Subarachnoid hemorrhages are particularly devastating because they disproportionately strike younger people.  This was the same type of stroke that killed 49-year old Mythbusters star Grant Imahara in July 2020, 29-year old NFL tight-end Konrad Reuland in 2016, and 49-year old WABCTV reporter Lisa Colagrossi in 2015.

Survivors of subarachnoid hemorrhage include rapper-entrepreneur Dr. Dre, Game of Thrones actress Emilia Clarke (“Daenerys Targaryen”), and then-Senator Joe Biden (in 1988).

In the aftermath, cerebral vasospasm

Once an SAH patient reaches the hospital, the stroke is confirmed by imaging. The aneurysm must be secured to avoid re-bleeding. The most common techniques for securing an aneurysm involve either surgically clipping the aneurysm or an endoscopic technique called “coiling.”

But while that stops the initial storm, danger lies ahead.

One of the most dreaded events 3-14 days after an SAH is called “cerebral vasospasm.”

Cerebral vasospasm is a narrowing of the large arteries in the brain. Vasospasm is believed to occur when bleeding into the subarachnoid space irritates surrounding blood vessels.

Subarachnoid area after vasospasm./Case Western Reserve University School of Medicine, Dept. of Neuroradiology 

When these arteries narrow during vasospasm, blood and oxygen cannot reach brain tissue as readily. The lack of circulation can cause tissue death and brain injury.

Currently, the only drug approved by the FDA for treatment of SAH is nimodipine, approved in 1988.

However, a 2017 study of 118 consecutive SAH patients at the University of Maryland Medical Center found that 83% of patients did not receive the full dose of nimodipine because the drug reduced blood pressure.

Reduced blood pressure is dangerous in SAH patients because they need blood pressure to continue forcing circulation through the brain.

Pursuit of a stroke treatment: Trials so far bring hope…

While researching an article, Wong came across AYT-0003, a drug candidate that demonstrated statistically significant improvements in patient outcomes and few effects on blood pressure.

Randomized prospective trials had been performed on AYT-0003, using placebo controls and comparator (nimodipine) controls.

In the placebo-controlled trial, fewer patients randomized to receive AYT-0003 exhibited vasospasm, cerebral infarctions, and poor outcomes, than patients who received placebo.  Notably, 12% of patients who received AYT-0003 exhibited poor outcomes, in contrast to 26% of patients given placebo, which is statistically significant.

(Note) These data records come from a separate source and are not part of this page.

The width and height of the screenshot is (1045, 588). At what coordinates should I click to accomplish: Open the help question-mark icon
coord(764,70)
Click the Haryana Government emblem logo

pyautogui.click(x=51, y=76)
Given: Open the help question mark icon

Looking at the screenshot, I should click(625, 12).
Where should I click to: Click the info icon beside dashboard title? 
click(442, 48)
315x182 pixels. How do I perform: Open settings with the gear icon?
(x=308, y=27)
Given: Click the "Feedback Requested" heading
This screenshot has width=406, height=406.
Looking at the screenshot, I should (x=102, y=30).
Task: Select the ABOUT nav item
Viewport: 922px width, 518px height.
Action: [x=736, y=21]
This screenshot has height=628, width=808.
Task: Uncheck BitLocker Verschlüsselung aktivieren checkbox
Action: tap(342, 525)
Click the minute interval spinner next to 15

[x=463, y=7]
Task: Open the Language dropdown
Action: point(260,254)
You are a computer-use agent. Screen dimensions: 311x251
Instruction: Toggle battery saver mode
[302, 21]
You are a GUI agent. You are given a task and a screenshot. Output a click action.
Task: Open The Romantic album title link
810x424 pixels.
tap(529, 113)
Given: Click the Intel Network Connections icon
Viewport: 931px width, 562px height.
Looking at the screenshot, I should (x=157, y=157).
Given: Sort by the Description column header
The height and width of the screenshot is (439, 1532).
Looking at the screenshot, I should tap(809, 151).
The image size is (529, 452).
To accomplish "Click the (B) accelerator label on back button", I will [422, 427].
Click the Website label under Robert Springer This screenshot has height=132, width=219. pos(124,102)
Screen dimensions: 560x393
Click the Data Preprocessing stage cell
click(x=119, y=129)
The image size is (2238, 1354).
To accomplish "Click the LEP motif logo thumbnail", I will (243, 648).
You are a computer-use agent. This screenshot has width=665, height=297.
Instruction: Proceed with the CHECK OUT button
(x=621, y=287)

In the head-to-head trial comparing AYT-0003 to nimodipine, 74% of the AYT-0003 group demonstrated good outcomes compared with 62% of the nimodipine group, another statistically significant difference.  No significant differences were seen between the two groups in all other outcome measures, suggesting that AYT-0003 is just as good on all those other measures.

In sum, AYT-0003 produces significantly better outcomes, lower instances of hypotension, and is non-inferior on all other measures in comparison with current standard of care.

“If we’re successful, this will be the first drug in 30 years to be approved for the treatment of subarachnoid hemorrhage,” says Wong.

Conclusion

These three men, two from Roosevelt Island, have brought their passion in pursuit of a stroke treatment to a real time solution.

But now, “We have begun to look for institutional partners. We are currently in the process of finding a trial center,” says Wong.